Structural Durability Enhancement through Spot Welds – An Automated Methodology 2004-01-0879
Structural durability is one of the key factors in determining the robustness of a product having a direct bearing on customer perception of quality and reliability in passenger vehicles, and is one of the major factors affecting customer loyalty.
It is recognized that significant fatigue failures occur at spot welds in an automobile body structure, and accordingly various methods are adapted in the industry to predict such failures. However, most of them follow the traditional fatigue and fracture analyses, which are computationally challenging, expensive as well as mathematically complex to apply on a full vehicle system. As a result, most of these methods depend on iterative solutions e.g. Design of Experiments.
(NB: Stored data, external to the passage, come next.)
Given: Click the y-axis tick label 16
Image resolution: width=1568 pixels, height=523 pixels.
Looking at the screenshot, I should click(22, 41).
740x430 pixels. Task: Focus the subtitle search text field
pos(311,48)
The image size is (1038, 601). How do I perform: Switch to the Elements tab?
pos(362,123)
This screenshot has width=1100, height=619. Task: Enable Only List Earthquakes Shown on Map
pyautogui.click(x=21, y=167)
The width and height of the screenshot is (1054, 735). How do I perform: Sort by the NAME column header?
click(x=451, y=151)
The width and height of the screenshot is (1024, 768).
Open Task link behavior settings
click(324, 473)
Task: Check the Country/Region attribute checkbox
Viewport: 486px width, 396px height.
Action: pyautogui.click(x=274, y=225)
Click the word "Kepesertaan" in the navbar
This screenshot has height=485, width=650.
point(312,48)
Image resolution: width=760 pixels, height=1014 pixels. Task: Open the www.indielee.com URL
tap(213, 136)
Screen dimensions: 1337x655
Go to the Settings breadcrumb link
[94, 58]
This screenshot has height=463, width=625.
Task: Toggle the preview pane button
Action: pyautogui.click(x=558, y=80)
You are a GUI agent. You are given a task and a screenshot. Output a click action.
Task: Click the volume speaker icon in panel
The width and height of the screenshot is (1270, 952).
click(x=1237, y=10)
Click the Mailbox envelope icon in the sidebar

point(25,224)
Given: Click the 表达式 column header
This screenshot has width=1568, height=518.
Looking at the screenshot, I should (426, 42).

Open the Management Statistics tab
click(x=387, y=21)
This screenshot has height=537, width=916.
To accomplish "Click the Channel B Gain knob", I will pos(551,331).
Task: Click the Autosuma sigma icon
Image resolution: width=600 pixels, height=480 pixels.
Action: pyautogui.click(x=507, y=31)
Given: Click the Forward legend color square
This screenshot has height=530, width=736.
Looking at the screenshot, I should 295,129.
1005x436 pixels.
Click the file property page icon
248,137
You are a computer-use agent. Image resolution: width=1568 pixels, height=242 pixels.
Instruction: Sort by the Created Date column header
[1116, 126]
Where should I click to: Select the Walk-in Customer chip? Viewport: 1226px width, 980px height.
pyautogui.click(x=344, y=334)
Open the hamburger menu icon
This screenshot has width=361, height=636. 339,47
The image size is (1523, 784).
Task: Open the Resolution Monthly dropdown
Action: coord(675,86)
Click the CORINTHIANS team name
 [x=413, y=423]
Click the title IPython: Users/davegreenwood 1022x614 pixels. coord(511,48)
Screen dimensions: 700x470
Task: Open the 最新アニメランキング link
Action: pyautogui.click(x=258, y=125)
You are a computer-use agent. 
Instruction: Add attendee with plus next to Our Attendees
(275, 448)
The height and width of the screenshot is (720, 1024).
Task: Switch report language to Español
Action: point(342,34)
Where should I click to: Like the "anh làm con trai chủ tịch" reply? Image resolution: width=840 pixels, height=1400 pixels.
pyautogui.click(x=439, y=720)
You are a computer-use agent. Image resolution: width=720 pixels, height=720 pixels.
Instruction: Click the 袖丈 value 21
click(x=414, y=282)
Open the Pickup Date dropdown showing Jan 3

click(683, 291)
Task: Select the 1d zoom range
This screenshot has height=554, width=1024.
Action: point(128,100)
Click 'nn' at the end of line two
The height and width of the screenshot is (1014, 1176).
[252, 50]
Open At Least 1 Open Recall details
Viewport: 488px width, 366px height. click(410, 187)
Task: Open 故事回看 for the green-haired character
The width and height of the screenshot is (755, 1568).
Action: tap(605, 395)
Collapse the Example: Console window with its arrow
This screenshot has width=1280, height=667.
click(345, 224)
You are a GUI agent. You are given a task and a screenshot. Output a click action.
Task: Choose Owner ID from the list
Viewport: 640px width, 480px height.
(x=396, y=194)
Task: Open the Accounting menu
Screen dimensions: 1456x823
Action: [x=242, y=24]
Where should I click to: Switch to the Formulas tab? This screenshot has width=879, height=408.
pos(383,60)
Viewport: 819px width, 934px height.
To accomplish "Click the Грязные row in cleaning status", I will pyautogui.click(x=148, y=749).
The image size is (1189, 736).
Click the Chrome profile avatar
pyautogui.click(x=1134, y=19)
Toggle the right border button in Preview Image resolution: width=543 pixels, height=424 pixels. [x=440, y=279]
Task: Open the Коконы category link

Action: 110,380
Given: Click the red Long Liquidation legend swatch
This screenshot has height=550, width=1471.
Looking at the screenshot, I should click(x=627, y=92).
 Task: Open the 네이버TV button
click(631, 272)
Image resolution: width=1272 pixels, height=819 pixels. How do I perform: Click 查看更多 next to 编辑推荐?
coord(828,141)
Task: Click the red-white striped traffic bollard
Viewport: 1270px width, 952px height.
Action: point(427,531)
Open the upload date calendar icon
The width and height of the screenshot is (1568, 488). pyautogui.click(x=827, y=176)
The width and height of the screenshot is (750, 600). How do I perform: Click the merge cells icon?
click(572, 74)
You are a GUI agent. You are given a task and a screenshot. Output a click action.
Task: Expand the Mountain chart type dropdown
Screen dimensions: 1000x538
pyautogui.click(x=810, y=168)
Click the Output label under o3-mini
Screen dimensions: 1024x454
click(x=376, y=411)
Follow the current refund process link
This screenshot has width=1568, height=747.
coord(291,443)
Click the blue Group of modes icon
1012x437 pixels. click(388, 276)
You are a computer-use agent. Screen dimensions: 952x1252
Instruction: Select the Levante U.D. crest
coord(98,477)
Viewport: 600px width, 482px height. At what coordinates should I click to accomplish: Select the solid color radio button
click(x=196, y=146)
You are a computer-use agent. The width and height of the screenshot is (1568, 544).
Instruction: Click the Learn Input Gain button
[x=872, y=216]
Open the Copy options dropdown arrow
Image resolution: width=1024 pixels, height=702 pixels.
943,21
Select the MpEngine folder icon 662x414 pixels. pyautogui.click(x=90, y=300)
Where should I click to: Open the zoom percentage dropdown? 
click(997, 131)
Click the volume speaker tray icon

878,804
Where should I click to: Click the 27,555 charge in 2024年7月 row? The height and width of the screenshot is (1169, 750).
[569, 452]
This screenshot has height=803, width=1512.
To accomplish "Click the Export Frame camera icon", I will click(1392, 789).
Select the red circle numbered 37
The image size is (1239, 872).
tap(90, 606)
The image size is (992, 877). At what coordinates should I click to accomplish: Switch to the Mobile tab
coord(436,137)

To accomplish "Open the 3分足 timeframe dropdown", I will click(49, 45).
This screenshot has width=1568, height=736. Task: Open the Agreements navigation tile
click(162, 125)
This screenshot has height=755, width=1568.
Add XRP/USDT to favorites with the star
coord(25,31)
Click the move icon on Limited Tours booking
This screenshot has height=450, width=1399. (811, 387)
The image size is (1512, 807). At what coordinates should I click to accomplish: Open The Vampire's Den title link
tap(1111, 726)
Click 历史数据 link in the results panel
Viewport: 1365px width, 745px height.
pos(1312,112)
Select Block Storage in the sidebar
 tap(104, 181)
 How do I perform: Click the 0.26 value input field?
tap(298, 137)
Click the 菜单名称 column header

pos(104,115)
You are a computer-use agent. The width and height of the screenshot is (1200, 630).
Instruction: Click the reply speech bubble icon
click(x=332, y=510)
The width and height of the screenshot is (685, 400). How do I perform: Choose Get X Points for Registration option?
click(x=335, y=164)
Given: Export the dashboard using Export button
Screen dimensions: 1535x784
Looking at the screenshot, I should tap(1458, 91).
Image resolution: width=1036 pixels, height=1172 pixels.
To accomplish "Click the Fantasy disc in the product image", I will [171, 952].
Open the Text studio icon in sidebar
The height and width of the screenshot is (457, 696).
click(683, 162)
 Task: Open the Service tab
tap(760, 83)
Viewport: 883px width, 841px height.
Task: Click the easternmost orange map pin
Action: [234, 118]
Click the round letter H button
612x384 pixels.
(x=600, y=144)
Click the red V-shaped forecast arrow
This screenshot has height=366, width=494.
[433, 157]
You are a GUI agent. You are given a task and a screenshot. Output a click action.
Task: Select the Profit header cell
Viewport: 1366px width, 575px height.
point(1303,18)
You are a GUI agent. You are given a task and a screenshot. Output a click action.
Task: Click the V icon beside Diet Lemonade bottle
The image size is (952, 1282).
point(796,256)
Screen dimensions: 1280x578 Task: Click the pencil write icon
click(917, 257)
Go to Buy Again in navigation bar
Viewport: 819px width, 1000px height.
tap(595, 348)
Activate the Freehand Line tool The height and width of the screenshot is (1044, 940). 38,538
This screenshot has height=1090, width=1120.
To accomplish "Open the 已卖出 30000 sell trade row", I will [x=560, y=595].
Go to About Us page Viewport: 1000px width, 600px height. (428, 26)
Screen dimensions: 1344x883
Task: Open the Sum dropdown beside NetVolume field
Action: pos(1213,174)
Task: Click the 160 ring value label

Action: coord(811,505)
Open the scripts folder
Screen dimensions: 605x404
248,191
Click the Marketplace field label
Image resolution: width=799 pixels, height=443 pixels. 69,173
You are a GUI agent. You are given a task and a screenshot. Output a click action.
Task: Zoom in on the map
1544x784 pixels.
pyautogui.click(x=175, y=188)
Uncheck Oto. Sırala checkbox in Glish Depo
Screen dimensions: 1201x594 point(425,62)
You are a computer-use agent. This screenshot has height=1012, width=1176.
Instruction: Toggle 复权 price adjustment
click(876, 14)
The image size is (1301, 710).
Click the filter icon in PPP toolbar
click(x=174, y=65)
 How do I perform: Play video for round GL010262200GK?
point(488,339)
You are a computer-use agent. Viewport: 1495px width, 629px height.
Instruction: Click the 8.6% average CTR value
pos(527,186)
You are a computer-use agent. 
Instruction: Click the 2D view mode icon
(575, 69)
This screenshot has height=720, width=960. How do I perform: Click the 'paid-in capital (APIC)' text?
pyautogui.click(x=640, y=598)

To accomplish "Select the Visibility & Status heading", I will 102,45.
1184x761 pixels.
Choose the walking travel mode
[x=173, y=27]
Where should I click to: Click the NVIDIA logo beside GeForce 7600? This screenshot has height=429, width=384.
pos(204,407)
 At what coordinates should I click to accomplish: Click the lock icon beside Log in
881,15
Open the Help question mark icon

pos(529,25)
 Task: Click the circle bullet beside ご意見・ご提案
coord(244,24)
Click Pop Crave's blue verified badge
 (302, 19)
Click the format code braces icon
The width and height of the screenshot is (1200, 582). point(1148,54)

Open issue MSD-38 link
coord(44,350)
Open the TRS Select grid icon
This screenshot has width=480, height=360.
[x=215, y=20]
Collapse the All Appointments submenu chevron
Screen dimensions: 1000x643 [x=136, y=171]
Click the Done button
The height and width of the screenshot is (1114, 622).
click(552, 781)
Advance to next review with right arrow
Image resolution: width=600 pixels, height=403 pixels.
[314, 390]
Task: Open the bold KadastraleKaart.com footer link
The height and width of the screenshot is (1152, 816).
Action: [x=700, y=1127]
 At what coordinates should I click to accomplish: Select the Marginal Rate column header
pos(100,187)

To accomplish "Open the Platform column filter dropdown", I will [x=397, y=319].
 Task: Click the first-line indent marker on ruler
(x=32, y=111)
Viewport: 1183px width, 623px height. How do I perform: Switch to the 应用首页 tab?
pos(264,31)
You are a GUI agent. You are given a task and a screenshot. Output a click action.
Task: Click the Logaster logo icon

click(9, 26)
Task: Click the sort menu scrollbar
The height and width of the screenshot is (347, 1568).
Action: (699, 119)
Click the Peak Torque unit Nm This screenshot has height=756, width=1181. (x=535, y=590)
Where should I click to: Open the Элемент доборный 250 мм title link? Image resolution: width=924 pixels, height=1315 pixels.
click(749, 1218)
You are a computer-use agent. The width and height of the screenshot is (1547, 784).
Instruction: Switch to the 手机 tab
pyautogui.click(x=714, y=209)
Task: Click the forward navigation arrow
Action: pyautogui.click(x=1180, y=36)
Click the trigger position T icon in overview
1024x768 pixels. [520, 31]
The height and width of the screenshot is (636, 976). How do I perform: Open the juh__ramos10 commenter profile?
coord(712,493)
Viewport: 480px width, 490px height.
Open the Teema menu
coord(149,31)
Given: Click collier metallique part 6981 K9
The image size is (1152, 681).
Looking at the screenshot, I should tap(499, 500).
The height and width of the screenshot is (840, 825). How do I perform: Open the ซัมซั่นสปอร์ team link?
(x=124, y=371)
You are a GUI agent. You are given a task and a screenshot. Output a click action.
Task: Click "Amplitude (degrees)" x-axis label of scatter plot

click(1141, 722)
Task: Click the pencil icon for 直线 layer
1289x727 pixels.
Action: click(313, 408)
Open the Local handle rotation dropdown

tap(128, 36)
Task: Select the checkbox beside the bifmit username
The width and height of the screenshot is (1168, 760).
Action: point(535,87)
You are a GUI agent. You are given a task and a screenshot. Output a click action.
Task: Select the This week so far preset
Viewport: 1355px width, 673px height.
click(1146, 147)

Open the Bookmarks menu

An indigenous method of evaluating failures at welds and/or their vicinity and their implication on the structural failure and life is developed [1] which is incorporated into a user friendly computational environment for assisting product designers to design spot weld layouts for efficient load transfer as well as improved structural life. The method is based on a family of indigenously developed set of rules based on strength, compliance and failure modes as well as an ever growing set of heuristics based on experience in the field. The method is simple to use as it is based on the popular finite element models and their linear solutions (static, eigen and forced response). In this paper, a brief overview of the method is presented from durability perspective followed by some typical results from some typical automotive structural assemblies.